İç çekip başımı ellerimin arasına aldım. O sırada kapı çalıp Hâle girmişti içeri. Gülümseyerek karşıma oturdu.

"Hayırdır bu yüzündeki ifade nedir? Çok sıkıntılı görünüyorsun." diyince başımı sallamakla yetindim.

"Herşey neden bu kadar imkansız ki Hale?" dediğimde yüzünde acı bir ifade belirdi.

"İmkansız değil Kerem, sen imkansızı buluyor olmayasın. Neden sen de normal insanlar gibi etrafına bakmıyorsun ki?" diyip, bir an bana baksa da gözlerini kaçırdı.

Sürekli bana aynı imaları yapıyordu ama artık görmezden gelemiyordum.

"Nereden biliyorsun Hale, hiç çabalamıyorum mu sanıyorsun? Ama kahretsin ki şuraya sözüm geçmiyor" diyip sol yanıma vurdum.

Hale ise kırgın bir ifadeyle ayağa kalktı.

"Madem oraya sözün geçmiyor. O zaman dinle onun sesini" diyip kapıya yürüdü.

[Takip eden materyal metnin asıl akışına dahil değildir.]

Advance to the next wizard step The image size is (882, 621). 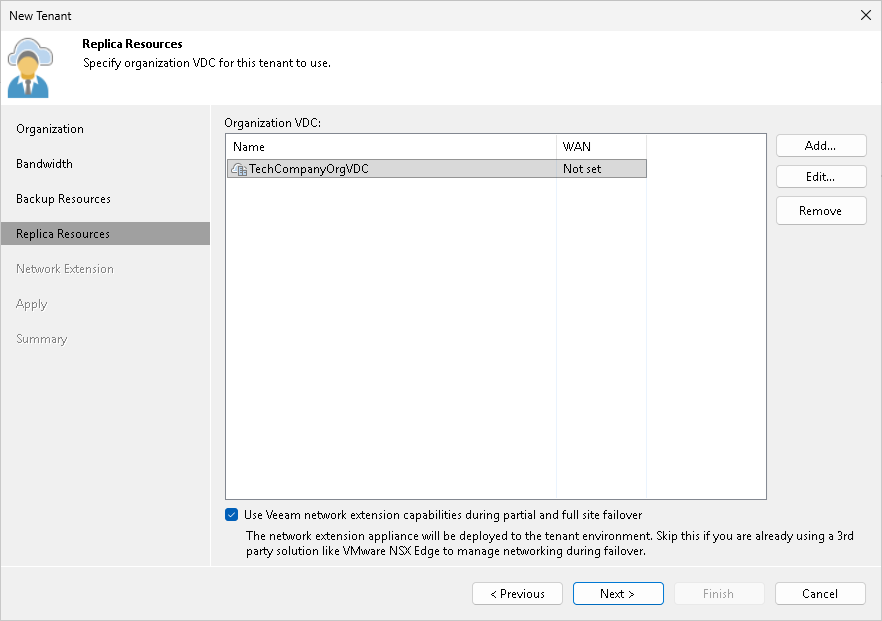point(618,593)
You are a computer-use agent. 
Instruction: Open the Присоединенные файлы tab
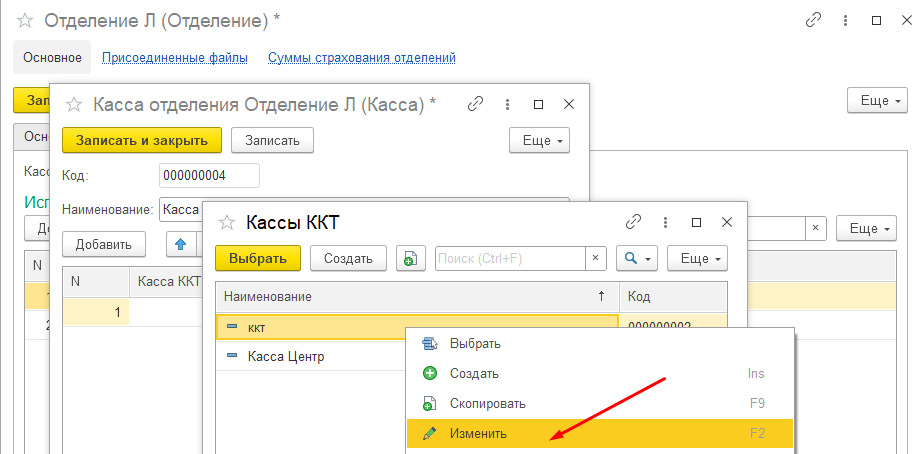pos(175,58)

O sırada içeri girecek olan Levent ile ikisi çarpışınca, film sahnelerini aratmayan bir sahne gerçekleşti. Levent Hale'yi düşmesin diye belinden yakalayınca olan oldu tabi. Hale onu tüm gücüyle itip,
"Gene mi sen? Her yerde karşıma çıkmak zorunda mısın?" diyip iteledi ve kendi de odadan çıktı.

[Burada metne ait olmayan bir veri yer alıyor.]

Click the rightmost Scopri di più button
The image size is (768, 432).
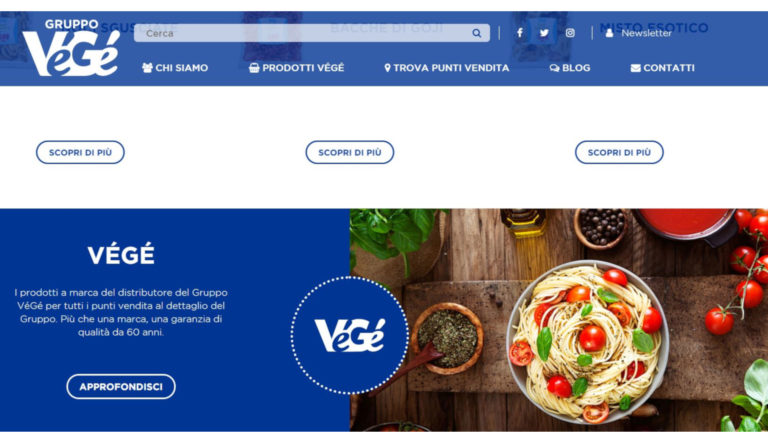[619, 152]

Levent sırıtan ifadesiyle gelip karşıma oturdu.

"Görüyorsun di mi, bu kızla bizim bir geleceğimiz olacak."

Gülümsedim ve
"İnşallah Levent, bunu bende çok isterim" dedim.

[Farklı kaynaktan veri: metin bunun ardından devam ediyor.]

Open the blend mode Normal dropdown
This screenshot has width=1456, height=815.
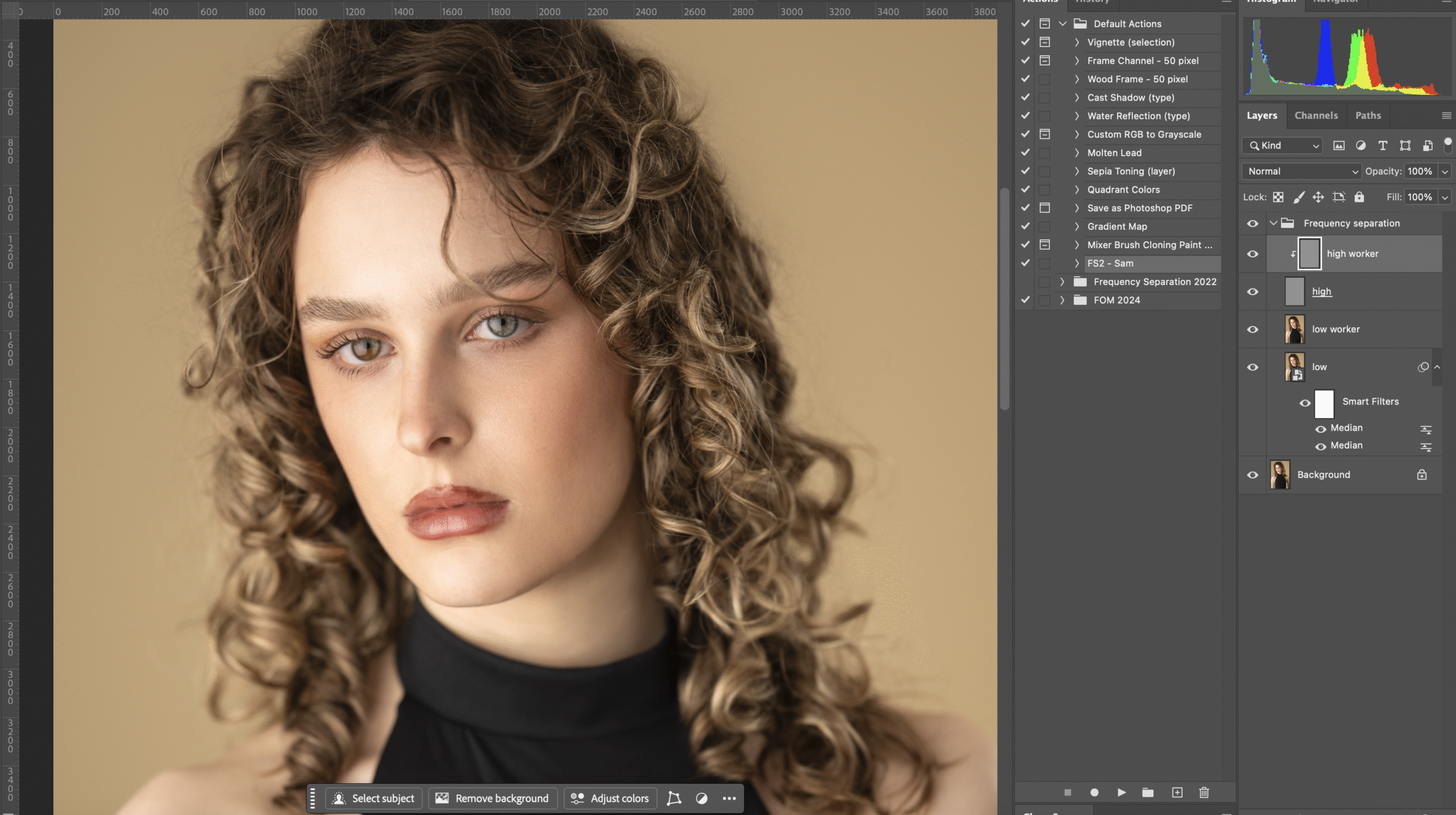1302,171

İş çıkışı eve geldiğimde, apartmanın bahçesindeki salıncakta Arda'yı sallanırken görünce, elimde olmadan onun yanına gittim.

"Keyem abii" diyip gülücükler saçınca arkasına geçip onu sallamaya başladım.

"Nasılsın koçum, yalnız mısın bugün?" dediğimde başını abartılı bir hareketle sağa sola salladı.

"Yok dayımla oynuyoyduk, o geliy şimdi" dediğinde, arka bahçeden bize doğru yürüyen Ediz'i görünce gülümsedim.

Elinde birkaç oyuncakla yanımıza geldi
"Görüyorsun di mi abi, balkonda oynarken ne bulsa atmış. Sonra ağlıyor getirin onları diye" derken elindekileri yere bıraktı.

"Çocuk bu Ediz, doğruyu yanlışı bilmez ki" dediğimde gülümseyip başını salladı.

Birkaç dakika ayak üstü sohbet ettikten sonra Ediz, Arda'yla markete gitmesi gerektiğini söyledi.

Onlar giderken, Arda dönüp bana el sallıyordu ben de ona aynı şekilde karşılık verirken, ikimizin arasına giren mavi gözlerle dikkatim dağıldı. Ece yüzüne kondurduğu zoraki bir tebessümle

"Merhaba" diyip apartmanın girişine ilerlerken artık bana bir yabancı gibi davranması tüm sabrımı taşırmıştı.

Erkeksi bir refleksle sert olmamaya çalışarak, kolundan tutup kendime çevirdim.